- Problem to work on: For this exercise, output exactly and only the lines running from the one with "Image resolution: width=1399" through the final line of the data below, without pictures.

========================================================================

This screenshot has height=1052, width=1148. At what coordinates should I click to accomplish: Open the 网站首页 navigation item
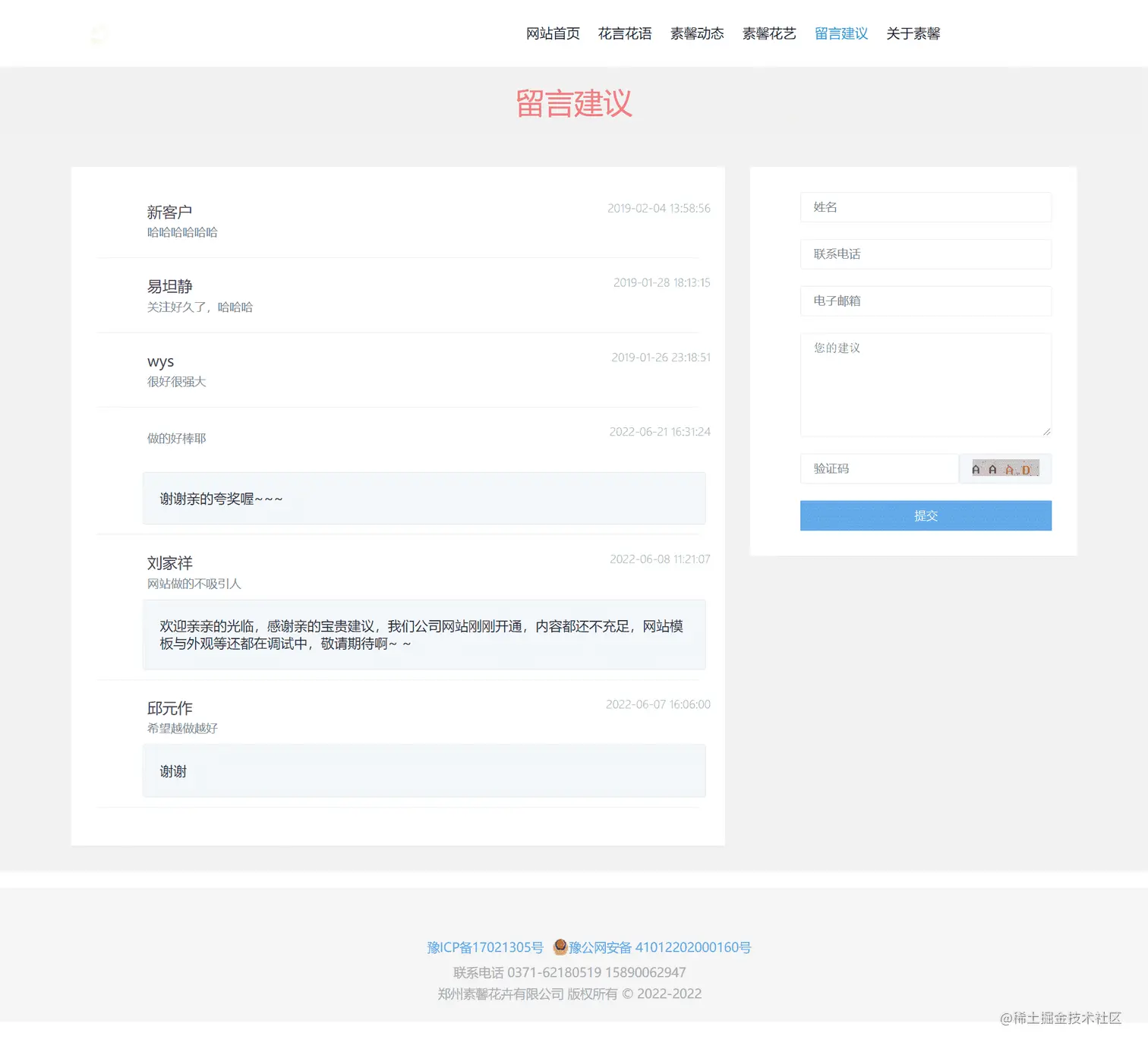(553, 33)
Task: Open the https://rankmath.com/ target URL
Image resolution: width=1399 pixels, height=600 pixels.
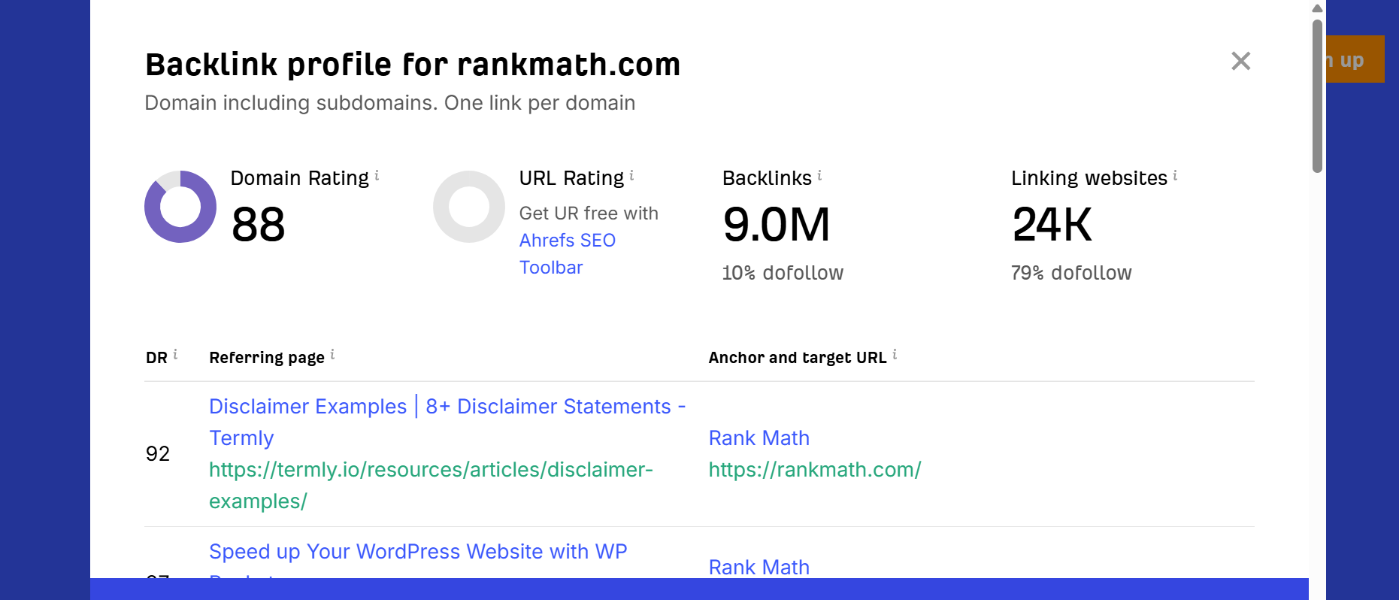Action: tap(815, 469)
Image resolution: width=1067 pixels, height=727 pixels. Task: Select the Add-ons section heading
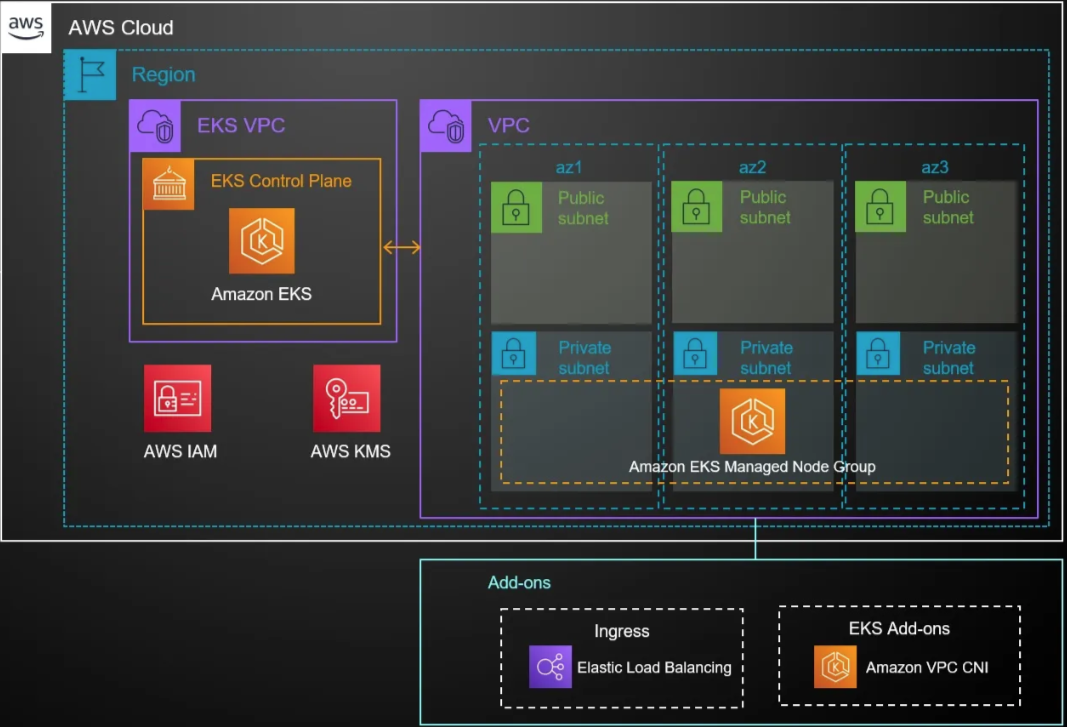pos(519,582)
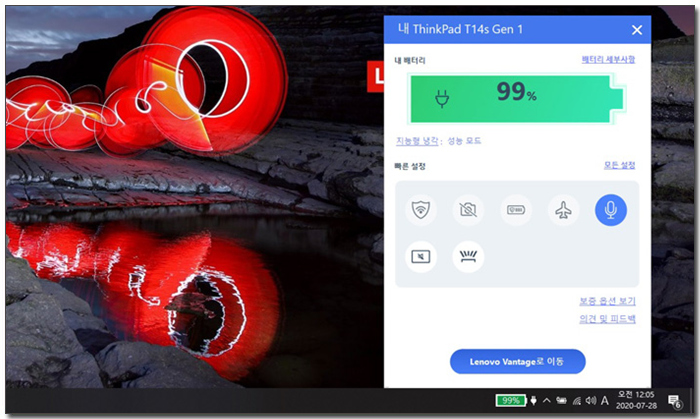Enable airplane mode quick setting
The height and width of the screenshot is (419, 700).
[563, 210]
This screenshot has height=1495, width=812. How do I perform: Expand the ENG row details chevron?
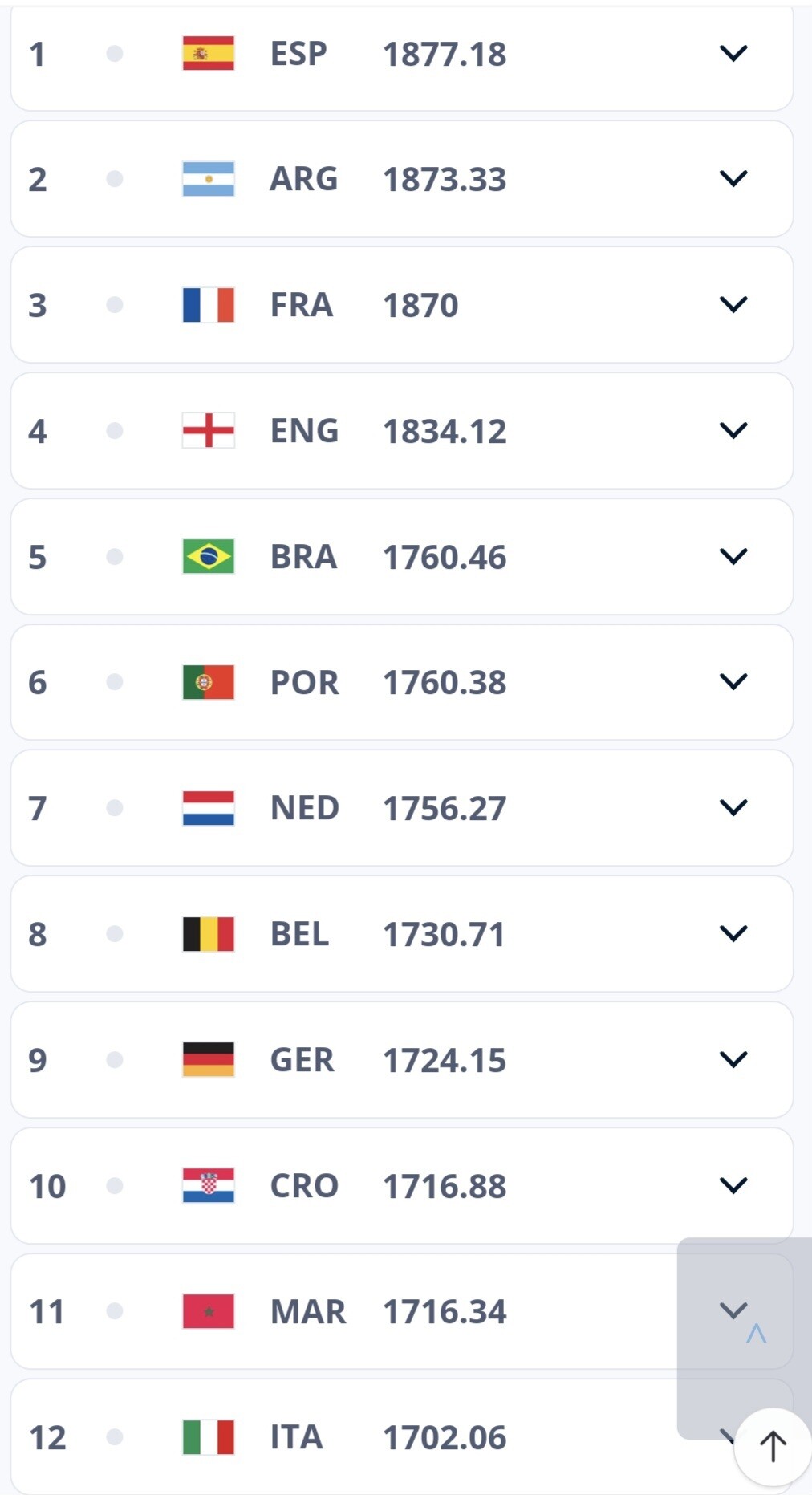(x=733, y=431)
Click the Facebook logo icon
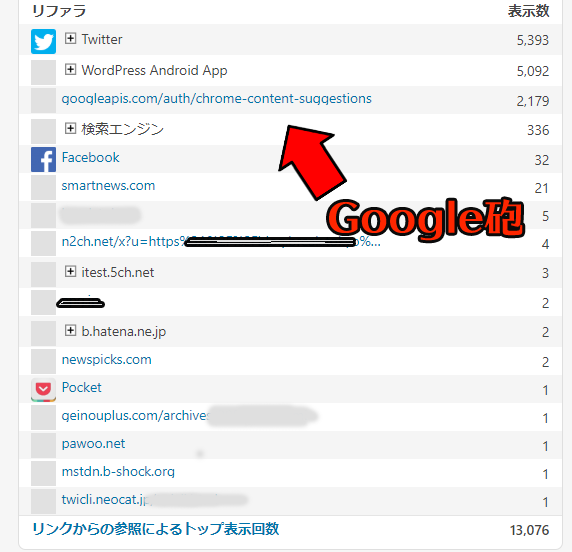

========================================================================

- Response:
Image resolution: width=1399 pixels, height=600 pixels.
Action: tap(815, 469)
Image resolution: width=1067 pixels, height=727 pixels. Task: Select the Add-ons section heading
pos(519,582)
Enable airplane mode quick setting
The height and width of the screenshot is (419, 700).
[563, 210]
This screenshot has height=1495, width=812. How do I perform: Expand the ENG row details chevron?
(x=733, y=431)
Click the Facebook logo icon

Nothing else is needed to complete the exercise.